→ Work required
Once the line containing "The height and" is located, give it again exactly, together with each line that follows it to the end of the entries, and add nothing else.

*** Opening of Working data ***

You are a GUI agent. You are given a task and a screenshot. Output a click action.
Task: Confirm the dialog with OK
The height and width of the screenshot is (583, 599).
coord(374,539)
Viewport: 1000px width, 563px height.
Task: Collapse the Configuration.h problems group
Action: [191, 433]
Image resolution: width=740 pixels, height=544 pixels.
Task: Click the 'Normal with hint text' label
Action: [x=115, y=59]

*** Close of Working data ***

→ Solution for this task
The height and width of the screenshot is (583, 599).
coord(374,539)
Viewport: 1000px width, 563px height.
Task: Collapse the Configuration.h problems group
Action: [191, 433]
Image resolution: width=740 pixels, height=544 pixels.
Task: Click the 'Normal with hint text' label
Action: [x=115, y=59]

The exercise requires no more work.